Em agosto de 2019, o grupo observou a estrela com o instrumento ESPRESSO, utilizando os quatro telescópios de 8 metros do VLT simultaneamente. No entanto, não foram encontrados nenhuns dos sinais que apontavam anteriormente para a presença da estrela luminosa. Alguns meses mais tarde, o grupo utilizou o instrumento X-shooter, montado também no VLT, e mais uma vez não se observaram sinais alguns da estrela. 

“É possível que tenhamos detectado uma das estrelas mais massivas do Universo local desaparecendo,” diz Jose Groh, um membro da equipe, também do Trinity College Dublin. “A nossa descoberta não teria sido possível sem o uso dos telescópios de 8 metros do ESO, os seus instrumentos poderosos e o acesso rápido que tivemos a estas infraestruturas graças ao recente acordo de adesão que a Irlanda assinou com o ESO.” A Irlanda tornou-se um Estado Membro do ESO em setembro de 2018. 

A equipe analisou em seguida dados anteriores recolhidos com os instrumentos X-shooter e UVES, ambos montados no VLT do ESO, situado no deserto chileno do Atacama, e também dados de outros telescópios. “A Infraestrutura do Arquivo Científico do ESO nos permitiu encontrar e usar dados do mesmo objeto obtidos em 2002 e 2009,” disse Andrea Mehner, astrônoma do ESO no Chile que participou no estudo. 

”A comparação dos espectros UVES de alta resolução de 2002 com as nossas observações de 2019 obtidas com o mais recente espectrógrafo de alta resolução, o ESPRESSO, foi especialmente reveladora, tanto do ponto de vista astronômico como do ponto de vista instrumental.” 

Os dados mais antigos indicavam que a estrela na galáxia anã Kinman poderia estar passando por um forte período de explosão que, muito provavelmente, terminou algum tempo depois de 2011. As estrelas variáveis azuis luminosas tais como esta têm tendência para sofrer enormes erupções ao longo das suas vidas, fazendo com que a sua taxa de perda de massa e luminosidade aumentem drasticamente. 

Baseando-se nas suas observações e modelos, os astrônomos sugeriram duas explicações para o desaparecimento da estrela e ausência de uma supernova, relacionadas com esta possível explosão.
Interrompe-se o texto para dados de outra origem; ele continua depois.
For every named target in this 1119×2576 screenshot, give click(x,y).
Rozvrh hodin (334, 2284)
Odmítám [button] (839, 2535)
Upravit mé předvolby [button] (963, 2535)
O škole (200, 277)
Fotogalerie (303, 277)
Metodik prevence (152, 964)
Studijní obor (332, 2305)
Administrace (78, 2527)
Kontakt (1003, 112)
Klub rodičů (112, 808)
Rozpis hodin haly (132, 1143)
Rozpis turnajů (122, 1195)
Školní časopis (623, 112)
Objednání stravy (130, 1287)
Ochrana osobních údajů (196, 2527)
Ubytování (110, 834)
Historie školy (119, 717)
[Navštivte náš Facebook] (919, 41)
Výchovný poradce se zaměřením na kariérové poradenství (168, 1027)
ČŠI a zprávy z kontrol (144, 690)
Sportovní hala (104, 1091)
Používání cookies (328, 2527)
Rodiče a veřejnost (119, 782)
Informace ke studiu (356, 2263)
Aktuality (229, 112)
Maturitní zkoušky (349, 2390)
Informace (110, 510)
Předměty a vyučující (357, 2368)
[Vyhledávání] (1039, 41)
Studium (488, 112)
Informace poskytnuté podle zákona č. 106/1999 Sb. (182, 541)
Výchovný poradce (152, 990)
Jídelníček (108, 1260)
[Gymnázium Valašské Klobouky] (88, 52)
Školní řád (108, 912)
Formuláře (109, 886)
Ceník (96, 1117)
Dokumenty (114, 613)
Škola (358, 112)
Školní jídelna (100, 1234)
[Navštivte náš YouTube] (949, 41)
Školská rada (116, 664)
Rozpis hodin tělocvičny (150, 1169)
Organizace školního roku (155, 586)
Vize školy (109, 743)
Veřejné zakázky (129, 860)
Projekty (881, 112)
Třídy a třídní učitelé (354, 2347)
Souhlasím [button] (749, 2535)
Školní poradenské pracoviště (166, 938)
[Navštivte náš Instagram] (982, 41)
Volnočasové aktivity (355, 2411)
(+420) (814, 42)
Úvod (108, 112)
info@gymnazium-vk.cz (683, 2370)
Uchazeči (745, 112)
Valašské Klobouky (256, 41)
A explosão pode ter resultado na transformação da estrela variável azul luminosa numa estrela menos luminosa, que pode também estar parcialmente escondida por poeira. 

Alternativamente, a equipe diz que a estrela pode também ter colapsado em um buraco negro, sem produzir uma explosão de supernova. Este último evento seria, contudo, muito raro: o nosso conhecimento atual relativo ao final da vida das estrelas massivas indica que a maioria delas termine a sua vida sob a forma de supernovas. 

Estudos futuros são necessários para confirmar o que aconteceu com essa estrela. O Extremely Large Telescope do ESO (ELT), planejado para começar a operar em 2025, será capaz de distinguir estrelas em galáxias distantes, como a galáxia anã Kinman, o que irá ajudar a resolver mistérios cósmicos como este.